- [Assignment]: The lines in the listing below are to be given again exactly, starting at the line holding "Task: Click the key icon for security keys" and ending at the line holding "The width and". Do not include pictures.

- [Supplied entries]:
▼

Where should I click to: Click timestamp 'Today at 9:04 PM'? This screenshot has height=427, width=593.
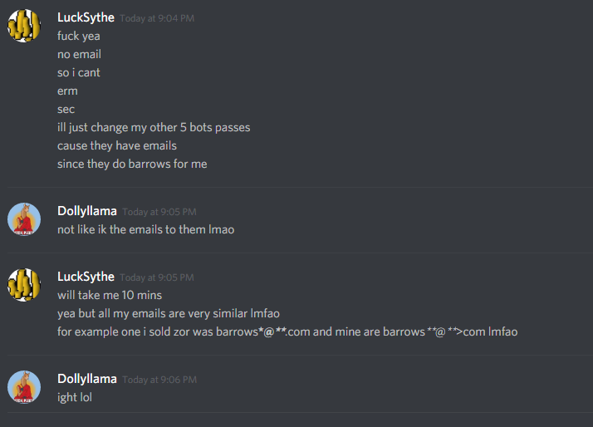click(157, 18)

▲
▼

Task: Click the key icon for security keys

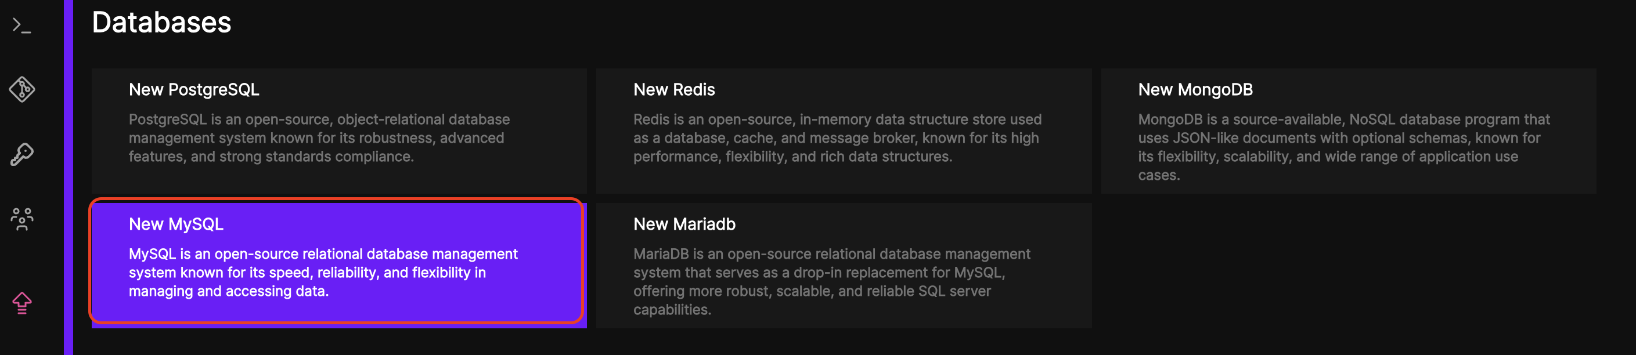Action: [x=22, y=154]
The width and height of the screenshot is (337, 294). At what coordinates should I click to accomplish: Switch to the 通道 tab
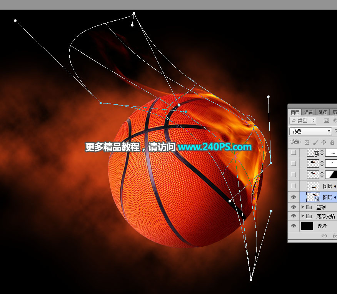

▲

- [Your solution]:
Task: Click the key icon for security keys

Action: [x=22, y=154]
The width and height of the screenshot is (337, 294). At what coordinates should I click to accomplish: Switch to the 通道 tab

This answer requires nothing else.